_Required work:_
Answer these from the DSR text below:
(a) How does DSR treat a margin of victory above 10 runs?
(b) How much is a neutral-site game worth?
(c) Which formula does the win expectancy calculation against an exactly average team leave out?

_Text section:_
────────────────
In incorporating this feature, one must be careful not to create perverse incentives to justify or encourage teams running up the score. To address this, the margin of victory component is much less impactful on the number of points exchanged than win quality or win expectancy, as seen in Figure 2. While a margin of victory of nine runs is rewarded more than a margin of one run, DSR treats any margin of victory above 10 the same as a victory by 10. This cap is in place to throttle the incentive of continuing to run up the score in order to increase in DSR. In addition to being able to better distinguish between teams, inclusion of margin of victory may improve the on-field product by making every inning matter. Teams on either side of a lopsided score will have continued incentive to keep playing later in the game, whether it be to increase their lead or shrink the gap. 

Game Location 

Like RPI, DSR also considers the location of the game in determining the number of points exchanged. Because winning percentages are higher at home and lower on the road, wins on the road result in larger point values being exchanged than those at home, all other things being equal. Neutral-site games are worth the average of a home and road win.  

Win Probability Against an Average Team

After applying the point exchange, DSR calculates the win expectancy versus an exactly average team. This calculation uses the same formula described but leaves out the application of the Log 5 formula. The result of the Log 5 formula would be the same as the input if applied to an exactly average team. This transformation ensures any team ranked ahead of another team would be favored on a neutral field.
────────────────
_Source data:_
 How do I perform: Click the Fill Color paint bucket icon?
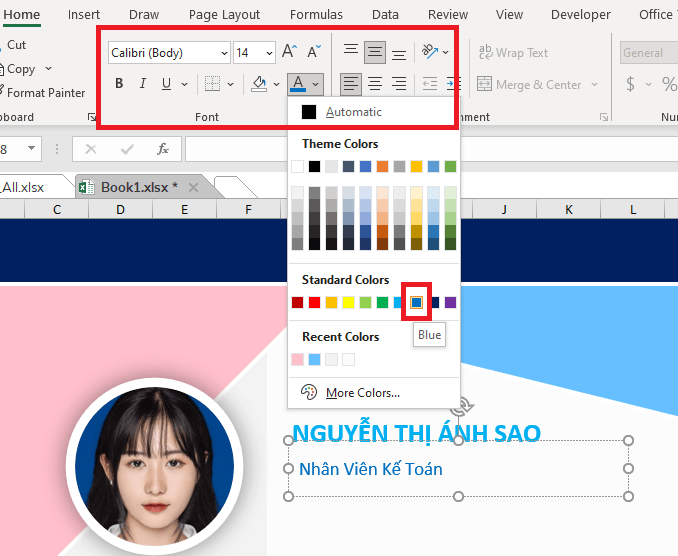pyautogui.click(x=259, y=84)
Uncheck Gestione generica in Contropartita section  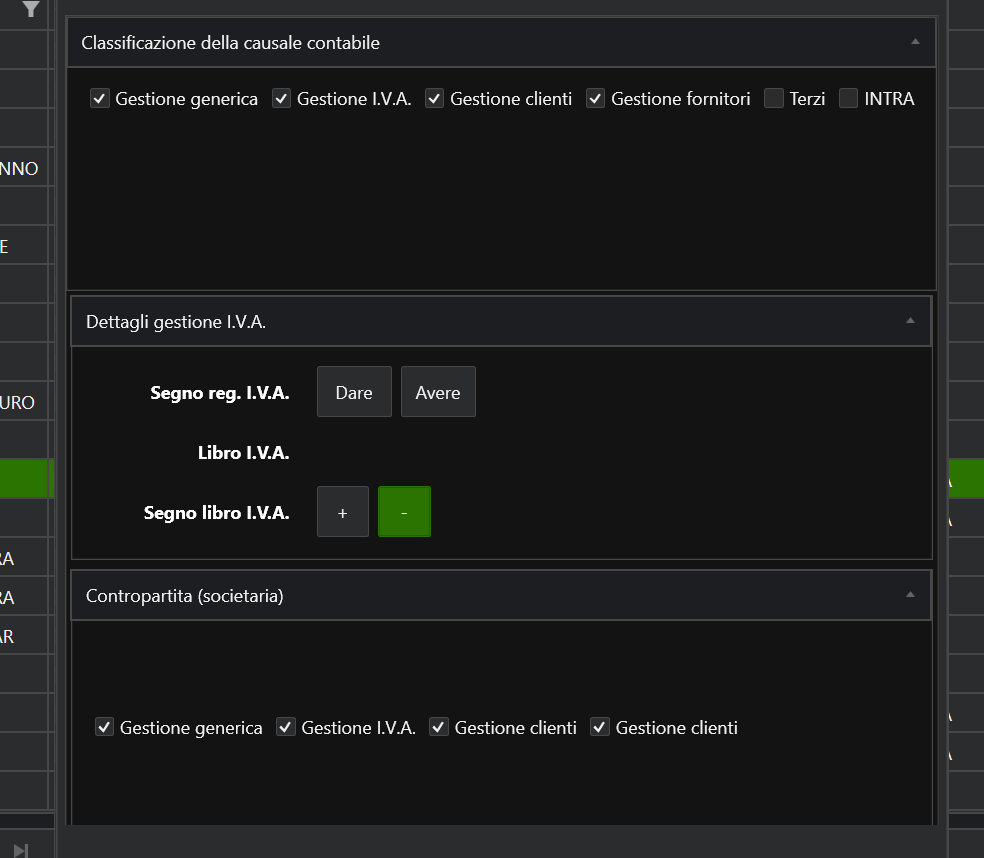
────────────────
_Task response:_
(a) It treats it the same as a victory by 10.
(b) The average of a home and a road win.
(c) The Log 5 formula.